Document:

++++++++++++++++++++

# Parks and Recreation Tweet Generator

### Evan Hiroshige, Kira Traynor, Mirza Ahmed

#### Running Notebook
1. Ensure that"sorted_name_all.csv" is located in the same directory as this notebook
2. Run notebook from top to bottom

In [1]:
import csv
import re
import random

In [2]:
# Constant values for character names
leslie = "Leslie Knope"
tom = "Tom Haverford"
april = "April Ludgate"
ron = "Ron Swanson"
perd = "Perd Hapley"
chris = "Chris Traeger"
jean = "Jean-Ralphio Saperstein"
characters = [leslie, tom, april, ron, perd, chris, jean]

In [3]:
def load_character(character, s_token_count):
    """
        Parses through csv file of all Parks and Rec dialogue, only keeping given characters dialogue
        Each sentence is padded with s_token_count of start and end sentence tokens
        e.g. s_token_count = 2 => [<s> <s> w1 ....  </s> </s>]
        The sentences are shuffled so the data can be broken up into training and testing sets where data is 
        evenly spread over the entire series
        Returns shuffled formatted sentences 
    """

++++++++++++++++++++

Stated exercise A: According to the Parks and Recreation notebook, which file must be in the same directory as the notebook?
Stated exercise B: List every full character name assigned to a constant in the Parks and Recreation notebook.
Stated exercise C: Write the next part of the Parks and Recreation notebook, picking up right after its last line.

Material provided:
++++++++++++++++++++

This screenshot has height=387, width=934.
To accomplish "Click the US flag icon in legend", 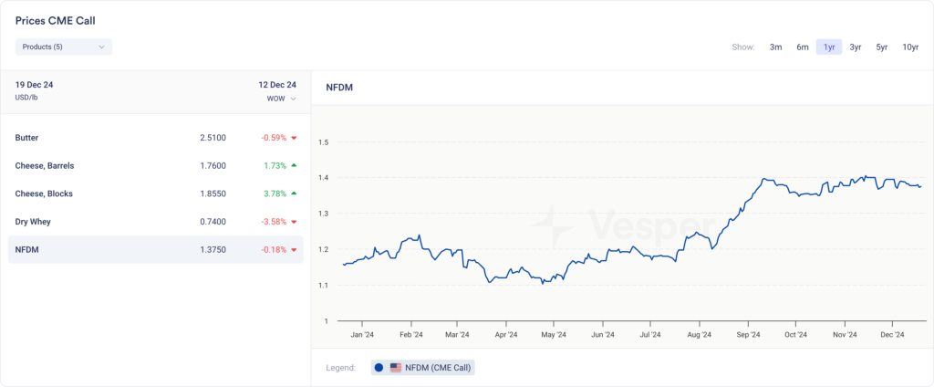I will [x=396, y=367].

++++++++++++++++++++

Result A: sorted_name_all.csv

Result B: Leslie Knope, Tom Haverford, April Ludgate, Ron Swanson, Perd Hapley, Chris Traeger, Jean-Ralphio Saperstein

Result C:
    all_chars = open("sorted_name_all.csv", newline='')
    reader = csv.reader(all_chars, delimiter=",", quotechar='"')
    next(reader, None)
    data = []
    for row in reader:
        if row[0] == character:
            data.append(row)
    all_chars.close()

    sentences = []
    total_count = 0
    processed_count = 0
    start = ["<s>" for i in range(s_token_count)]
    end = ["</s>" for i in range(s_token_count)]
    for line in data:
        text = line[1].lower()
        text = text.split()
        clean_text = []
        total_count += len(text)
        for word in text:
            no_grammar = re.sub('[^A-Za-z0-9]+', '', word)
            if len(no_grammar) == 0:
                continue
            clean_text.append(no_grammar)
        sentence = start + clean_text + end
        sentences.append(sentence)
    random.seed(0)
    random.shuffle(sentences)
    return sentences

In [4]:
# Create training/testing files for statistical model

NGRAM = 4

def create_data_txt(data, character):
    """
        Creates training and testing data for a statistical model
    """
    train = data[:2*len(data)//3]
    test = data[2*len(data)//3:]
    f = open(f'fourgram-{character}-train.txt', "w")
    for sentence in train:
        line = " ".join(sentence)
        f.write(line + '\n')
    f.close
    f = open(f'fourgram-{character}-test.txt', "w")
    for sentence in test:
        line = " ".join(sentence)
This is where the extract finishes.